▶ _Problem to work on_
Transcribe, word for word and with nothing extra, the line containing "the page header" and each line that comes after it in the entries.

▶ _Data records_
_____
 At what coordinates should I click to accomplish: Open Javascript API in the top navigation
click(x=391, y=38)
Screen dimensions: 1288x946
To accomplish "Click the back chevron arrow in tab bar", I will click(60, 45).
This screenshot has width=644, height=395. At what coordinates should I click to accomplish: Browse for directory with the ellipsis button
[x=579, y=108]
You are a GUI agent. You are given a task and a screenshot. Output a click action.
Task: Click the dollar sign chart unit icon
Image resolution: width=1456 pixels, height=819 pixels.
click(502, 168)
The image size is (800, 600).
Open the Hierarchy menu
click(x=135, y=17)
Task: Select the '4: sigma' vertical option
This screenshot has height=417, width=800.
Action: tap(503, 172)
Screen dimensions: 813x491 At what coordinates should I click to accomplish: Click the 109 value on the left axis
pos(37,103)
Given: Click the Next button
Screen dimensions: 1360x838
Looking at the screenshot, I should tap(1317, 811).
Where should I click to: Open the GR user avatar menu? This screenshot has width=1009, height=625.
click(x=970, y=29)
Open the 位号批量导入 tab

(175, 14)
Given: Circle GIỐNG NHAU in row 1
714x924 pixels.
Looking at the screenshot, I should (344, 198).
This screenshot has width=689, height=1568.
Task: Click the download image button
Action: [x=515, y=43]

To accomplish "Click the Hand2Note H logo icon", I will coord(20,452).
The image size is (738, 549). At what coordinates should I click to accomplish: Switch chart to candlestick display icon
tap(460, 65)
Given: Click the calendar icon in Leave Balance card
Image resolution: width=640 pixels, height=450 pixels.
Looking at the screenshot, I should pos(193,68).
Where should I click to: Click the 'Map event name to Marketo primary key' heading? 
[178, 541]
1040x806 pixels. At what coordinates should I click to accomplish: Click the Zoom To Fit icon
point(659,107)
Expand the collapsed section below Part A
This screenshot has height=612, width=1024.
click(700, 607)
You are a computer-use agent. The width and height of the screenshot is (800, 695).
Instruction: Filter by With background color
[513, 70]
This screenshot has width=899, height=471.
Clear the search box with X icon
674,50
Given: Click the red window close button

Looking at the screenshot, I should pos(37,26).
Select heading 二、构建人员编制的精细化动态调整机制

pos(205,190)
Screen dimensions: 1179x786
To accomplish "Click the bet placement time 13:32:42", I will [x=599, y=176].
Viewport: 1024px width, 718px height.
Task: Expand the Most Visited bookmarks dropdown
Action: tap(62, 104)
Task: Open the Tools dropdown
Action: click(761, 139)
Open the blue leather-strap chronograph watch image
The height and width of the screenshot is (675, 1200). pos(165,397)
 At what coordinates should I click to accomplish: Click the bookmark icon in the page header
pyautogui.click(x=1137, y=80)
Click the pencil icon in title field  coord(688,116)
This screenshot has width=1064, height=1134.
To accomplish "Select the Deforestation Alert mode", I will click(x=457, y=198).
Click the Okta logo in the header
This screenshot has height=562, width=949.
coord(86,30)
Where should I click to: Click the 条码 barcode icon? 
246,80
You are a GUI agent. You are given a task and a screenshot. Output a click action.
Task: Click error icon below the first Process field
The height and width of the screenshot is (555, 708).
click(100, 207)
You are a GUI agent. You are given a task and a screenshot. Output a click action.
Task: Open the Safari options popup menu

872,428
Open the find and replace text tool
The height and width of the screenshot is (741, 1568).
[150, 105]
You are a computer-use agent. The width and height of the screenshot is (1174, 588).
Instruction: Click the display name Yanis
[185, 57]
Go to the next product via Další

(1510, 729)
_____
▶ _Problem solution_
 At what coordinates should I click to accomplish: Click the bookmark icon in the page header
pyautogui.click(x=1137, y=80)
Click the pencil icon in title field  coord(688,116)
This screenshot has width=1064, height=1134.
To accomplish "Select the Deforestation Alert mode", I will click(x=457, y=198).
Click the Okta logo in the header
This screenshot has height=562, width=949.
coord(86,30)
Where should I click to: Click the 条码 barcode icon? 
246,80
You are a GUI agent. You are given a task and a screenshot. Output a click action.
Task: Click error icon below the first Process field
The height and width of the screenshot is (555, 708).
click(100, 207)
You are a GUI agent. You are given a task and a screenshot. Output a click action.
Task: Open the Safari options popup menu

872,428
Open the find and replace text tool
The height and width of the screenshot is (741, 1568).
[150, 105]
You are a computer-use agent. The width and height of the screenshot is (1174, 588).
Instruction: Click the display name Yanis
[185, 57]
Go to the next product via Další

(1510, 729)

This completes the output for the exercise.